We continue to explore the underlying anxieties which led to enacting the most restrictive immigration act in American history.

We posit that it was these anxieties and not new biological arguments that account for the passage of this law. We focus on Italian immigrants to show how these pre-existing anxieties manifested themselves.

The Threat of New Immigrants

Concerns about new immigrants were often rooted in a fear that America could not assimilate them. Anxieties about the assimilation of new immigrants were twofold.

First, Italians lived in what Americans considered undesirable conditions. Second, Italians had no intention of assimilating and consequently threatened American culture. Fundamentally, they reflect a concern about the social, cultural, religious, and economic impact that new immigrants could have, irrespective of their biological or physical attributes.

These fears were remarkably similar to the ones that had motivated the exclusion of Chinese workers in 1882. Later, in 1889, a the US Suprme Court that the United States Congress could ban foreigners if it “considers the presence of foreigners of a different race in this country, who will not assimilate with us, to be dangerous to its peace and security” (Chinese Exclusion Case, 1889). Like the Chinese workers who had been excluded a few decades before, many Italian immigrants intended to return to their motherland (LaGumina, 2018).

A cartoon showing a Chinese man being trapped between two planks. From: Picryl

Temporary Immigrants and their Discontents

Most Italian immigrants were men whose intentions were to work, save money, and return to Italy (Cinotto, 2013).

According to some estimates more than 70% planned to save money and return to their country (Okrent, 2019; Cinotto, 2013). The Commissioner of Connecticut said Italians wish “to stay here until he can save two or three hundred dollars, and then go home again” (Mayo-Smith, 1888).

Therefore, many sought to spend less on rent. This intention affected how Italians lived and thus the stereotypes that others formed about them. Italians came to be seen as impossible to assimilate.

The US Consul in Marseille was appalled that their “wants are so few” (Mayo-Smith, 1888). Observers pointed out that Italians “grow up in filthy cellars” (LaGumina, 1973). These concerns also echo those directed at the Chinese, whom a journalist accused of being “filthy in their habits” (1869). Italian workers were seen as the “Chinese of Europe.”

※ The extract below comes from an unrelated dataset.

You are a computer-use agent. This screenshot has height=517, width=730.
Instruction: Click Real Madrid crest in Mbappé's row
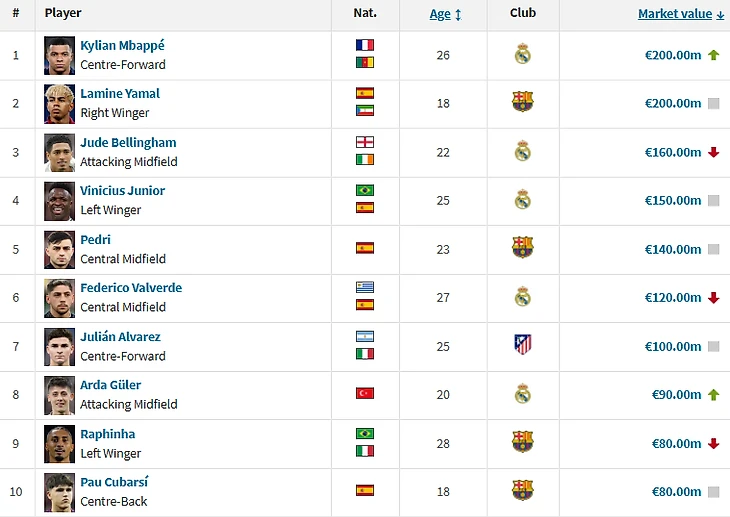pos(522,54)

The US consul in Marseille added that Italians in France were like the Chinese in the Western American States” (Mayo-Smith, 1888). Italians lived in dirtier homes, probably because they sought to save as much as possible (Cogdell, 2004). They were amongst the “poorest” (Rosen, 2004).

More Threats

Their situation, like that of Chinese laborers decades before, posed an economic threat to American workers. Henry Laughlin, famed scientist and proponent of restricting immigration, argued that Italians increasingly migrated to America because of the “lure of an easy job” (1924).

New immigrants were willing to work for lower wages and thus “underbid the native laborer” (Mayo-Smith, 1888). To be competitive, Americans would have to be willing to work for the same pitiful wages and live in the same squalid conditions as new immigrants. In short, new immigrants threatened low-skilled American workers.

A boy (11 years old) had been selling papers for years. From: picryl

There were cultural aspects of Italian immigrants that Americans found unpalatable. Robert Grant, a respected scientist and an avid birdwatcher, was livid that Italians hunted songbirds (Allen, 2013).

Others found their Roman Catholicism troublesome (Cinotto, 2013) which stemmed from “puritan anxieties about contamination” (Spiro, 2009). Preachers like Rausenbusch argued that new immigrants were “alien strains of blood” (Rosen, 2004). Italians were not sufficiently racist as they were willing to live, work, and sell to black people which angered a New York Times reporter (Vellon, 2010).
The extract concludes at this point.